**SELECTION:**
PHYSICAL CHEMISTRY

A. A. AVERKIN, A. V. AIRAPETYANTS, Yu. V. ILISAVSKII,
E. L. LUTSENKO, V. S. SEREBRYANNIKOV

THE EFFECT OF STRETCHING AND HYDROSTATIC PRESSURE ON THE ELECTRICAL CONDUCTIVITY OF THERMALLY TREATED POLYACRYLONITRILE

(Presented by Academician V. A. Kargin, March 5, 1963)

Semiconducting polymers obtained by thermal treatment of polyacrylonitrile may be regarded as consisting of regions with a metallic character of electrical conductivity (molecules or parts of molecules with an intact system of conjugated double bonds), separated by potential barriers (intermolecular gaps, as well as sites where conjugation is disrupted), which determine the activation character of the mobility. This model follows from present-day ideas about the properties of long molecules with conjugated double bonds (¹, ²) and is confirmed for thermally treated polyacrylonitrile by the metallic character of the temperature dependence of the thermoelectromotive force, together with the exponential increase of electrical conductivity with increasing temperature (³, ⁴). In accordance with this model, when a specimen is heated the concentration of current carriers does not change, while the carrier mobility increases according to an exponential law, leading to an exponential decrease in resistance.

Apparently, chemical methods of varying the structure are conceivable for testing this model—for example, methods leading to lengthening of the conjugation chains by increasing the molecular weight, to changes in contacts between molecules by changing the end groups, and so on. However, obtaining molecules with long conjugation chains by direct synthesis is associated with well-known difficulties, while the deterioration of solubility accompanying the lengthening of chains with conjugated double bonds makes it impossible to determine molecular weights. The possibilities for determining the structure of semiconducting polymers are also far from sufficient. For the same reasons, thermal and radiation methods of treatment, which are presumed to lead to an increase in conjugation and to the appearance of crosslinks between molecules, cannot be used.

**DATA SECTION:**
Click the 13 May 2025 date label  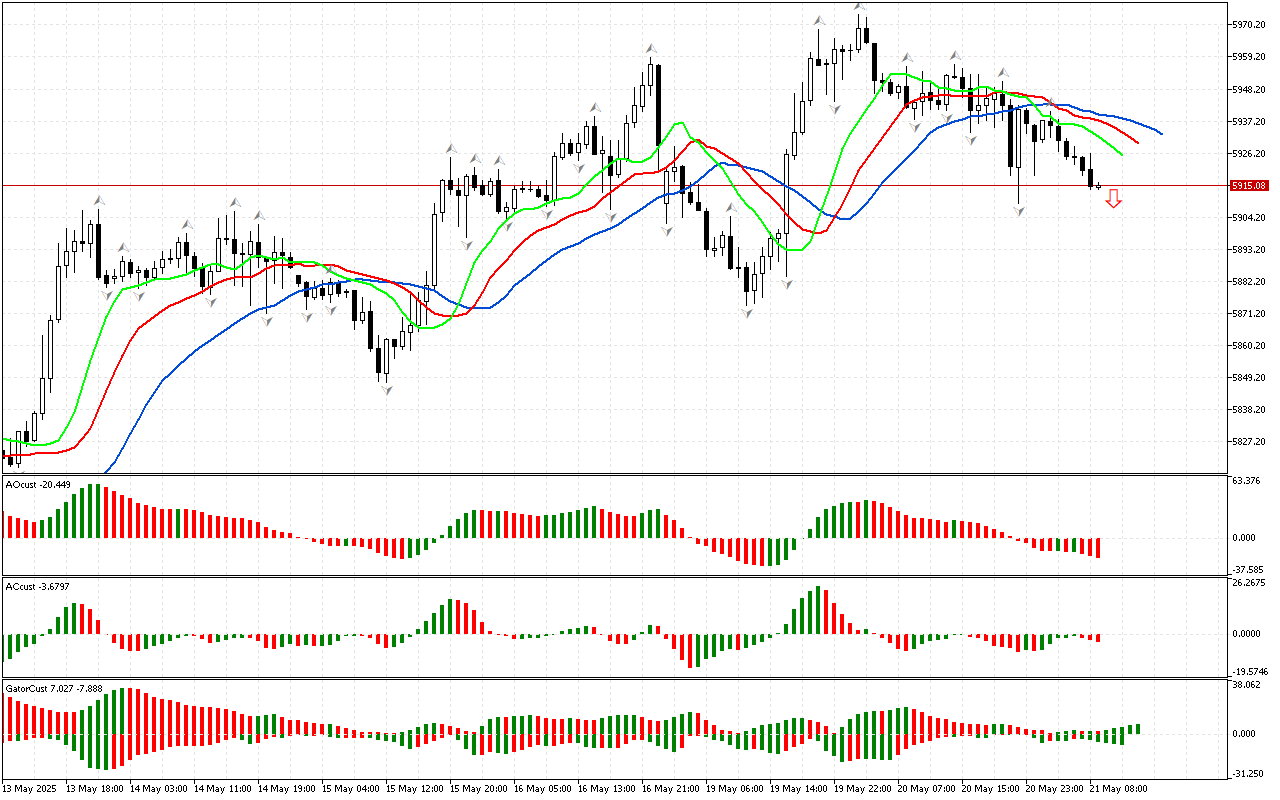click(x=30, y=788)
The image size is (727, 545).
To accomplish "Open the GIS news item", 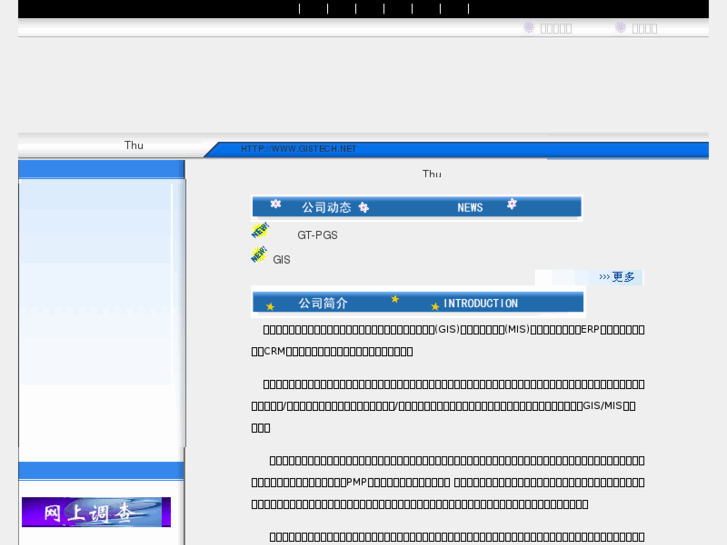I will point(282,260).
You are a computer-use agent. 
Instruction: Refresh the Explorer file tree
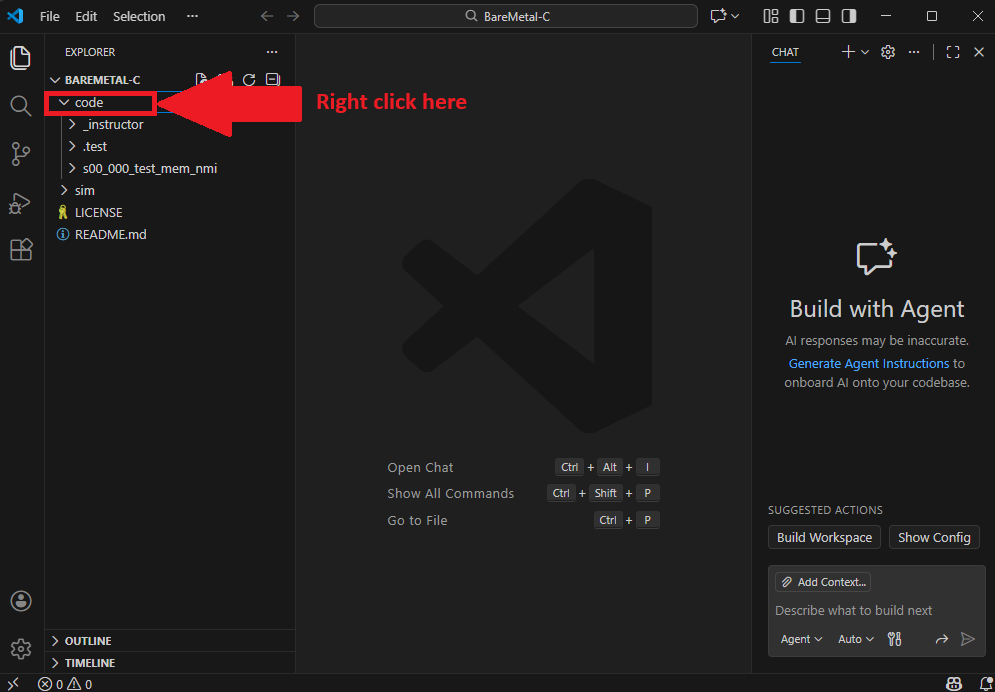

**GOAL:**
Condense the paragraph of the polyacrylonitrile paper that begins "Apparently, chemical methods of varying the structure" into a bulleted list that keeps its main facts.

**EXERCISE RESULT:**
- Chemical ways of varying the structure could in principle test the model, such as lengthening the conjugation chains by raising the molecular weight or changing intermolecular contacts by altering the end groups.
- Direct synthesis of molecules with long conjugation chains meets well-known difficulties.
- As chains with conjugated double bonds grow longer, solubility worsens, so molecular weights cannot be determined.
- The means of determining the structure of semiconducting polymers are far from sufficient.
- For these same reasons, thermal and radiation treatments cannot be used. These treatments are presumed to increase conjugation and create crosslinks between molecules.